Editor,
Acute kidney injury (AKI) is a common early complication of orthotopic liver transplantation (OLT), affecting up to 52% of patients within 72 h, associated with increased adverse outcomes.1,2 Identification of AKI is therefore important, but is predominantly dependent upon functional markers (serum creatinine (sCr) and urine output (UO)), which have generic and specific shortcomings to their use. In advanced liver disease, there is altered creatinine metabolism, whilst post-OLT, sCr concentration will be affected by fluid overload and UO may be uncoupled from glomerular filtration rate.3
Alternative renal biomarkers may prevent delayed or missed diagnosis of post-OLT AKI and permit the early implementation of evidence-based interventions, such as a renal care bundle, which has been shown to reduce incidence of AKI in high-risk patients after cardiac surgery.4 Elevated urinary cell cycle arrest biomarkers insulin-like growth factor-binding protein 7 (IGFBP7) and tissue inhibitor metalloproteinase-2 (TIMP-2) (combined to give a single product value (significant elevation considered to be [TIMP-2]×[IGFBP7] (T2I7) ≥0.3 ng ml−2/1000) have been described to be diagnostic for subclinical AKI (a pathological state of tubular damage without glomerular function loss) and predictive for subsequent KDIGO-defined AKI.5
Given the presence of an efficacious biomarker-guided AKI intervention, the use of these biomarkers should be further investigated in OLT patients.

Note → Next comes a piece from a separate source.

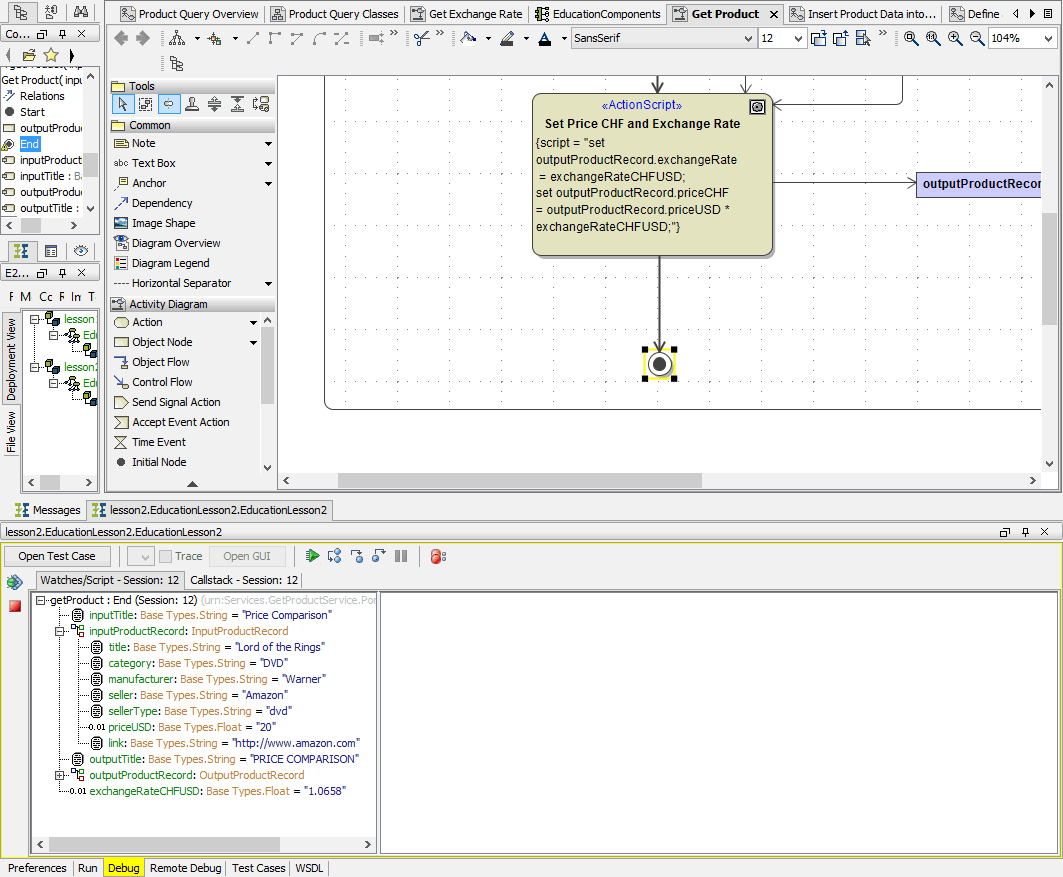Viewport: 1063px width, 877px height.
Task: Switch to the Get Exchange Rate tab
Action: 467,14
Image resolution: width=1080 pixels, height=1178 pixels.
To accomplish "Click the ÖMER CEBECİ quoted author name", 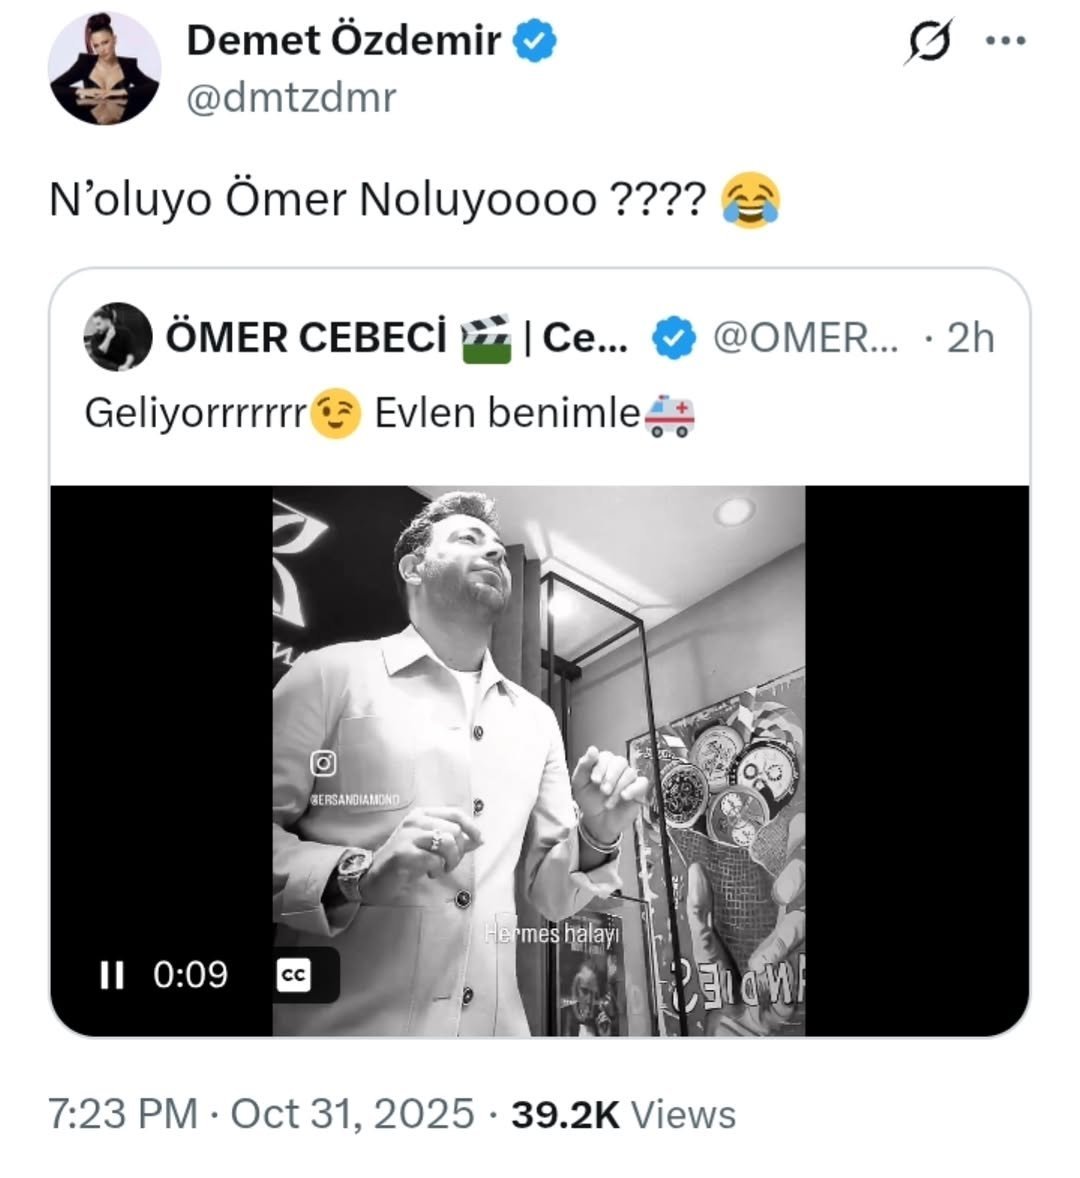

We conducted a single-centre observational study, measuring T2I7 preoperatively and at 6 h, 12 h, 24 h and 48 h after graft reperfusion. Our primary outcome was the difference in median urinary T2I7 biomarker levels pre- or postoperatively between patients that did and did not develop moderate (Stage 2) and severe (Stage 3) KDIGO-defined AKI within 72 h post-OLT.
We studied 20 adult patients (all of whom provided written informed consent) recruited to the observational iMET study between May and December 2021. Ethical approval for this study (19/NW/0750) was granted by the NHS North West – Haydock Research Ethics Committee (Manchester, UK) on 16 January 2020. Adult patients undergoing first-time single-organ OLT were eligible. Exclusion criteria included: significant pre-existing renal disease (eGFR < 70 ml min−1 1.72 m−2) or AKI (by KDIGO Criteria within 1-month pre-operatively), significant cardiac disease (left ventricular ejection fraction <50%), patients undergoing ‘super-urgent’ OLT, and those receiving Level 2 or 3 organ support pre-operatively.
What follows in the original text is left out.